* _RECORDS TO USE_
= = = =
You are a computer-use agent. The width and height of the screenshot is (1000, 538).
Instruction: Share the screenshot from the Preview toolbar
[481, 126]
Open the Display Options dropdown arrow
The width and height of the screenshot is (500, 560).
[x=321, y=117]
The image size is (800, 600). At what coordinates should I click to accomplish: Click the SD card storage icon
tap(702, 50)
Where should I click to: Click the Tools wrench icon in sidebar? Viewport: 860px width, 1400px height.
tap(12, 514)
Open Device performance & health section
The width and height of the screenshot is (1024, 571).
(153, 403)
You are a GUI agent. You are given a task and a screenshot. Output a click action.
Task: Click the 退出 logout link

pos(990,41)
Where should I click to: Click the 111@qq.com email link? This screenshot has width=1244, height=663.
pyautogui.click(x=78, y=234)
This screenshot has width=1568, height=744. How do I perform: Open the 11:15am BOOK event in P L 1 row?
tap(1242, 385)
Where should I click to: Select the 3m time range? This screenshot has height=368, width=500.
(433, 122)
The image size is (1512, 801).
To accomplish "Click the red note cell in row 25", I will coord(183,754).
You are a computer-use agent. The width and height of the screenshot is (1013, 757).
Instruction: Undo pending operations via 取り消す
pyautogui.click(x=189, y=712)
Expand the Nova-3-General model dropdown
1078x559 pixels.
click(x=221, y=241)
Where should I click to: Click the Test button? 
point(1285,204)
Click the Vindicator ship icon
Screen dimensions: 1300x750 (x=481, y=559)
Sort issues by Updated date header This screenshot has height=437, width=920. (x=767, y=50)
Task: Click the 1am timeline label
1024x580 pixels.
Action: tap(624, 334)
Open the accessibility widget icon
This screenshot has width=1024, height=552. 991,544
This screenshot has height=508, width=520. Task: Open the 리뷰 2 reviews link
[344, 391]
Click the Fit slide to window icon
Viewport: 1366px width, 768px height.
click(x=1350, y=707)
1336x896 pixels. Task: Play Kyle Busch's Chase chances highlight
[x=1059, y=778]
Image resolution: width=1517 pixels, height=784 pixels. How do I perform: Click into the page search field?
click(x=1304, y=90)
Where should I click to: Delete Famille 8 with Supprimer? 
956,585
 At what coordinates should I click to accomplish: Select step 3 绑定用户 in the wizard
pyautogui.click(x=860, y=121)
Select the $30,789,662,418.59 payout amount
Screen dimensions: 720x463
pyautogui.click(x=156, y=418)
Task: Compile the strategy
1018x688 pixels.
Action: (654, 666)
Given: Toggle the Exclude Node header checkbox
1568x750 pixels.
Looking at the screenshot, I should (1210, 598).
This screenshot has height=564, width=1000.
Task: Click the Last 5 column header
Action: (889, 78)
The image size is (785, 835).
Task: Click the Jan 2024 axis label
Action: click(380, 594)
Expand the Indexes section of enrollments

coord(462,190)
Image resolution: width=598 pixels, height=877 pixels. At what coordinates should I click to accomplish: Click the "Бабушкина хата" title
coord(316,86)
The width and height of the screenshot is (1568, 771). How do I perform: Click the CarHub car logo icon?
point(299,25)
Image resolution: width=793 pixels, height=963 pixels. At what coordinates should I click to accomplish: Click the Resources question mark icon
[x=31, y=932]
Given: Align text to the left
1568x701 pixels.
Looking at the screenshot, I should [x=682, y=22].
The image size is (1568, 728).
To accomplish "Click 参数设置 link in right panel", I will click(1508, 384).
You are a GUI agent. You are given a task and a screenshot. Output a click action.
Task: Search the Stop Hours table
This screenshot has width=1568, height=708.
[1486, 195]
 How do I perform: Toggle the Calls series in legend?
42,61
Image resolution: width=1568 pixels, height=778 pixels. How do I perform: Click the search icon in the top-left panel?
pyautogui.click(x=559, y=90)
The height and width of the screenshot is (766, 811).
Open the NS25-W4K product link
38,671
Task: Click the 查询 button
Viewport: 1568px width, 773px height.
= = = =
* _WRITTEN INSTRUCTION_
Copy the entries above word for word, from first to last.

* _ANSWER FOR THE TASK_
You are a computer-use agent. The width and height of the screenshot is (1000, 538).
Instruction: Share the screenshot from the Preview toolbar
[481, 126]
Open the Display Options dropdown arrow
The width and height of the screenshot is (500, 560).
[x=321, y=117]
The image size is (800, 600). At what coordinates should I click to accomplish: Click the SD card storage icon
tap(702, 50)
Where should I click to: Click the Tools wrench icon in sidebar? Viewport: 860px width, 1400px height.
tap(12, 514)
Open Device performance & health section
The width and height of the screenshot is (1024, 571).
(153, 403)
You are a GUI agent. You are given a task and a screenshot. Output a click action.
Task: Click the 退出 logout link

pos(990,41)
Where should I click to: Click the 111@qq.com email link? This screenshot has width=1244, height=663.
pyautogui.click(x=78, y=234)
This screenshot has width=1568, height=744. How do I perform: Open the 11:15am BOOK event in P L 1 row?
tap(1242, 385)
Where should I click to: Select the 3m time range? This screenshot has height=368, width=500.
(433, 122)
The image size is (1512, 801).
To accomplish "Click the red note cell in row 25", I will coord(183,754).
You are a computer-use agent. The width and height of the screenshot is (1013, 757).
Instruction: Undo pending operations via 取り消す
pyautogui.click(x=189, y=712)
Expand the Nova-3-General model dropdown
1078x559 pixels.
click(x=221, y=241)
Where should I click to: Click the Test button? 
point(1285,204)
Click the Vindicator ship icon
Screen dimensions: 1300x750 (x=481, y=559)
Sort issues by Updated date header This screenshot has height=437, width=920. (x=767, y=50)
Task: Click the 1am timeline label
1024x580 pixels.
Action: tap(624, 334)
Open the accessibility widget icon
This screenshot has width=1024, height=552. 991,544
This screenshot has height=508, width=520. Task: Open the 리뷰 2 reviews link
[344, 391]
Click the Fit slide to window icon
Viewport: 1366px width, 768px height.
click(x=1350, y=707)
1336x896 pixels. Task: Play Kyle Busch's Chase chances highlight
[x=1059, y=778]
Image resolution: width=1517 pixels, height=784 pixels. How do I perform: Click into the page search field?
click(x=1304, y=90)
Where should I click to: Delete Famille 8 with Supprimer? 
956,585
 At what coordinates should I click to accomplish: Select step 3 绑定用户 in the wizard
pyautogui.click(x=860, y=121)
Select the $30,789,662,418.59 payout amount
Screen dimensions: 720x463
pyautogui.click(x=156, y=418)
Task: Compile the strategy
1018x688 pixels.
Action: (654, 666)
Given: Toggle the Exclude Node header checkbox
1568x750 pixels.
Looking at the screenshot, I should (1210, 598).
This screenshot has height=564, width=1000.
Task: Click the Last 5 column header
Action: (889, 78)
The image size is (785, 835).
Task: Click the Jan 2024 axis label
Action: click(380, 594)
Expand the Indexes section of enrollments

coord(462,190)
Image resolution: width=598 pixels, height=877 pixels. At what coordinates should I click to accomplish: Click the "Бабушкина хата" title
coord(316,86)
The width and height of the screenshot is (1568, 771). How do I perform: Click the CarHub car logo icon?
point(299,25)
Image resolution: width=793 pixels, height=963 pixels. At what coordinates should I click to accomplish: Click the Resources question mark icon
[x=31, y=932]
Given: Align text to the left
1568x701 pixels.
Looking at the screenshot, I should [x=682, y=22].
The image size is (1568, 728).
To accomplish "Click 参数设置 link in right panel", I will click(1508, 384).
You are a GUI agent. You are given a task and a screenshot. Output a click action.
Task: Search the Stop Hours table
This screenshot has width=1568, height=708.
[1486, 195]
 How do I perform: Toggle the Calls series in legend?
42,61
Image resolution: width=1568 pixels, height=778 pixels. How do I perform: Click the search icon in the top-left panel?
pyautogui.click(x=559, y=90)
The height and width of the screenshot is (766, 811).
Open the NS25-W4K product link
38,671
Task: Click the 查询 button
Viewport: 1568px width, 773px height.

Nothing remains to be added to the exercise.